Половинкин же еще подумал, послушал и сказал:
– Он-то, Смирновский-то, никак не может быть как все! Эму энто - нож вострый. И даже - смерть!
– А вот это так! Вот это правильно! Когда человек откалывается от массы, от большинства - в нем уже правды нет и не может быть! Одна только спесь и разная хитроумная ложь. Настолько хитроумная, что ее не так-то просто разоблачить!
– Ну а ежели взять святых?
– спросил Устинов.
– Оне и всегда-то были одиночно и только сами по себе, но призывали к своему разумению большинство народа. В них тоже нету правды?
– Одно вранье!
– подтвердил Дерябин.
– Что такое правда, товарищ Устинов? Один ее понимает так, другой - вовсе по-своему, а где и в чем она в действительности? Она есть лишь в том, что хорошо и справедливо для народа, то есть для большинства человеческого. Нонче народ требует взять в свои руки землю, фабрики и власть - это и есть святая и высшая правда, другой нету! Пройдет время - у массы будет другое наставление к жизни, и обратно это будет правдой. И так всегда. Запомнил, Устинов?

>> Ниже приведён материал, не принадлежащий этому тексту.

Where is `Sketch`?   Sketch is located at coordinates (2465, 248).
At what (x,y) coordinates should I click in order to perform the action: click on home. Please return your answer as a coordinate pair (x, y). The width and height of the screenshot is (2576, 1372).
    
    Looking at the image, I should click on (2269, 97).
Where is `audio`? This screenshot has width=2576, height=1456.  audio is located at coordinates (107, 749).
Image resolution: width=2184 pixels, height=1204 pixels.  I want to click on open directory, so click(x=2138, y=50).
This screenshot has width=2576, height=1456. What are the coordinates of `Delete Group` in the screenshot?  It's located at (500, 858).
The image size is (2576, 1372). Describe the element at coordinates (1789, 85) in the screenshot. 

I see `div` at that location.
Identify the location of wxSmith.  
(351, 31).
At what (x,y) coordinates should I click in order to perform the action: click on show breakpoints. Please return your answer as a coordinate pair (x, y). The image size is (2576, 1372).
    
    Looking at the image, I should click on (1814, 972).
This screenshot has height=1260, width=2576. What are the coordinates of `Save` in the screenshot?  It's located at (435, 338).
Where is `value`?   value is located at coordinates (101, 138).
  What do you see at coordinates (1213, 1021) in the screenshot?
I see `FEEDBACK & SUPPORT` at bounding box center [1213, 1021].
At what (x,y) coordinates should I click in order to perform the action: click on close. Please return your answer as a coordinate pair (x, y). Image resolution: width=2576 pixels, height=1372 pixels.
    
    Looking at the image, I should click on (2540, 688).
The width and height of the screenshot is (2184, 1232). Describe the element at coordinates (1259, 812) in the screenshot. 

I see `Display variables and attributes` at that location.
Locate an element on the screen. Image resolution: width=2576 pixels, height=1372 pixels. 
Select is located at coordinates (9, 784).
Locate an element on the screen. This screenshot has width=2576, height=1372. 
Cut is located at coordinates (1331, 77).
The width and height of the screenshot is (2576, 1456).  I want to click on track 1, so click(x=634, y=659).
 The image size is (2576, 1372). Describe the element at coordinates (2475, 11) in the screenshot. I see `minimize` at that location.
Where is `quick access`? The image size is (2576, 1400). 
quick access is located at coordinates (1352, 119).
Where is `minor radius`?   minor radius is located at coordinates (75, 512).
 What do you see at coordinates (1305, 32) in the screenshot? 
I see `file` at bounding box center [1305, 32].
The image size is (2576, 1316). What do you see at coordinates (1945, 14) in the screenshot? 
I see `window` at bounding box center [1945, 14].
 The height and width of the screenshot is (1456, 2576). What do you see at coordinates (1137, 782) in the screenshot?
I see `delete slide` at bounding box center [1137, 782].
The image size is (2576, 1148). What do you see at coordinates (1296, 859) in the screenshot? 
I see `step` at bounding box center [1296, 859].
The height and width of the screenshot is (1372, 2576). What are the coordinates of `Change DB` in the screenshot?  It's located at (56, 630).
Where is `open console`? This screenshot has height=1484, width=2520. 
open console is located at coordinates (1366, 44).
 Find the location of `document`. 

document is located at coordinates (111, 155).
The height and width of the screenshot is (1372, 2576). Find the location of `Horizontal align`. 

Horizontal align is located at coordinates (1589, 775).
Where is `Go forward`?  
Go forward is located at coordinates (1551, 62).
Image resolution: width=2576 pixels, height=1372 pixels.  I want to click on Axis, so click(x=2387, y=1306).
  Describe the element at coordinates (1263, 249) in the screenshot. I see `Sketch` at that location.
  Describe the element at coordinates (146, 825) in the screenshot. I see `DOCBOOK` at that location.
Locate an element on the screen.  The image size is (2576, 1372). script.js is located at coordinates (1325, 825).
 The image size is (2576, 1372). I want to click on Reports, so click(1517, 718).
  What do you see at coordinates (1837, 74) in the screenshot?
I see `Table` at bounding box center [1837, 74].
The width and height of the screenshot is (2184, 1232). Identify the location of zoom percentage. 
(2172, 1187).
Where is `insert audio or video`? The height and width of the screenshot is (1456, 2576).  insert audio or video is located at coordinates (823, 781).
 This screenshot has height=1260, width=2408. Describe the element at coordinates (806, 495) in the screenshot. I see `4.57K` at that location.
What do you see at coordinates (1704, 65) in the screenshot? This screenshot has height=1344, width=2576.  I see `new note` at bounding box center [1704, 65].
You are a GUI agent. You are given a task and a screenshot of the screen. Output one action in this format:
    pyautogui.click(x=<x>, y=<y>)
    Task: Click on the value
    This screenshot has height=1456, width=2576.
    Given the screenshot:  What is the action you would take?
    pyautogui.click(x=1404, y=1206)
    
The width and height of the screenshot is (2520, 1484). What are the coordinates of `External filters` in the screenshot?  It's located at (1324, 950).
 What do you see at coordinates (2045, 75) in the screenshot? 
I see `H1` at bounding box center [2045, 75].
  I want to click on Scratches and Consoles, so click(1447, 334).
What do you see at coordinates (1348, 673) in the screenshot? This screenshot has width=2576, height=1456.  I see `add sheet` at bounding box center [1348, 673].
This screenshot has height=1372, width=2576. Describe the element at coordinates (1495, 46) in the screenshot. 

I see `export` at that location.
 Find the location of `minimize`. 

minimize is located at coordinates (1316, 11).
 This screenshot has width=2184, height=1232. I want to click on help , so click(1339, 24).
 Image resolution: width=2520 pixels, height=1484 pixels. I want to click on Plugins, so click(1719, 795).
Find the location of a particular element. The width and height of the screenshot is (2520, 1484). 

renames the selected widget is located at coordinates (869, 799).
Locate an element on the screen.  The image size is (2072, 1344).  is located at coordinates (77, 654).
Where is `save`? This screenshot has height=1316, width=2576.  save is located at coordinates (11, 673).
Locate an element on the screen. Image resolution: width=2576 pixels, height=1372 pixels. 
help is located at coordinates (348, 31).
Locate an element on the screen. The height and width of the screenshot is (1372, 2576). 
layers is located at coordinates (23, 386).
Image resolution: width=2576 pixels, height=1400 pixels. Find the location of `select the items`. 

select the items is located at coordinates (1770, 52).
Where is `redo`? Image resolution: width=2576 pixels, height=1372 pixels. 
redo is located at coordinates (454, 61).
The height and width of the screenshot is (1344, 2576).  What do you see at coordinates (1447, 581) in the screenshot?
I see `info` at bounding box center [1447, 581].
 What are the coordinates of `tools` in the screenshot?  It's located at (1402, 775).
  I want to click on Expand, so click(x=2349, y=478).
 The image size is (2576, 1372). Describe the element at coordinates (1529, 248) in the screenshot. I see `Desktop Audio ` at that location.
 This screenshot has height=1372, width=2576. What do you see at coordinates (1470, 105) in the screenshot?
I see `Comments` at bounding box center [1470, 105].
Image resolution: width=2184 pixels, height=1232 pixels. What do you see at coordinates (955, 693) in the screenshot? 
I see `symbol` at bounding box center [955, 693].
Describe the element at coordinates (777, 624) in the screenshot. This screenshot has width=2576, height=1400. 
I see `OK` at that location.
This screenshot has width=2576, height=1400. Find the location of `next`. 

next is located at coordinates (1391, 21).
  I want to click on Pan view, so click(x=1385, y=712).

– Ну, а вот было - народ сжигал отдельных людей на кострах, когда те не верили в ихнего бога. За кем была правда - за большинством или за теми отдельными и сожженными людьми?
– А тут надо различать -
где народ сам делает, а где его толкает на преступление черная сила!– Какая - черная?
– Разная: монахи, колдуны, капиталисты.
– А кто различит? Вот ты, Дерябин, различишь, где народ делает по-своему, а где - по наущению?
– Почему бы и нет?
– А когда ты можешь это, а все другие - нет, тогда ты ведь уже отдельно ото всех? Как тот святой?
– Никогда! Никогда не стою я в отдельности от народа, а нахожусь в самой его душе и в глубине, потому я и чувствую и чую, что исходит от него самого, а что ему навязывают другие из черных замыслов! Сам же я при этом со своей личностью - ноль!
– Даже странно! Вот в Лесной нашей Комиссии ты нонче кем работаешь? Нолем работаешь? Либо главным рабочим членом, начальником охраны и даже нашим как бы руководителем? И ежели ты, наш руководитель, - ноль, тогда кто же мы?
– Ты меня не вовсе понял, Устинов, - побарабанив пальцем по столу, сказал Дерябин.
– Я, если и руководствую, не отказываюсь от этого, так потому только, что понимаю себя перед народом как ноля! То есть более, чем всякий другой, я должен быть слуга ему, и только слуга! Во мне это рядом и вместе слившись должно находиться - слуга и руководственность. Может, тебе и это не очень понятно, Устинов?
– Конешно, не очень! Вот в ту ночь, как нагрянули степные порубщики и ты почти уже и отдал приказ стрелять в их, ты кто был тогда - слуга и ноль? Или ты в тот миг руководствовал? Оне ведь, степняки, тоже народ и заметно победнее нас, лебяжинцев! И лес им, несомненно, больше, чем нам, нужон. Наши собственные, лебяжинские порубщики уже до чего дошли: рубят на продажу. "Скоро, - говорят, - случится война, степняки так и так будут рубить наш лес! Так и так интереснее нынче лесину человеку продать, чем ему же завтра отдать десять лесин даром!" А тому человеку уже сёдни, не дожидаясь войны, надо потолок к хале лесиной подпереть, и он едет в Лебяжинскую дачу, а там его ждет простой лебяжинский мужик, встречает его огнем. Так же машет ручкой, подает сигнал палить, как царь Николай из дворцового окошка махал при расстреле девятьсот пятого года?!
Дерябин задумался, в задумчивости сказал:
– Не прошла для тебя даром, Устинов, только что закончившаяся наша встреча с поручиком. Не прошла!
– Потом он оживился, встал из-за стола, отошел три шага в сторону, повернулся и показал на пустой стул: - А ты, Устинов, садись на мое место! Вот оно. Вот оне - бумаги. Вот - список охраны на краешке стола лежит, свесился. Принимай дела, я тотчас введу тебя в курс, а ты принимай и делай по-своему: умно со всеми, благородно, и со своими лебяжинскими, и со степняками, и с самогонщиками, и с Гришкой Сухих! Со всеми как есть!
Среди всех членов Комиссии произошло замешательство, Калашников остановил Дерябина: "Погодь, погодь, Василий, не торопись!" - а Устинов совсем смешался и сказал:
– Да я разве о том? Я же вовсе не о том!
Это припомнить, в пятнадцатом году полк, в котором служил Устинов, стоял на переформи-ровании в Гродненской губернии, в небольшом городке, а там, в тенистом садочке, поставлена была русалка.
Будто бы и небольшая девка стояла и глядела в воду, но чугунная и, прикинуть, пудов на семьдесят весом.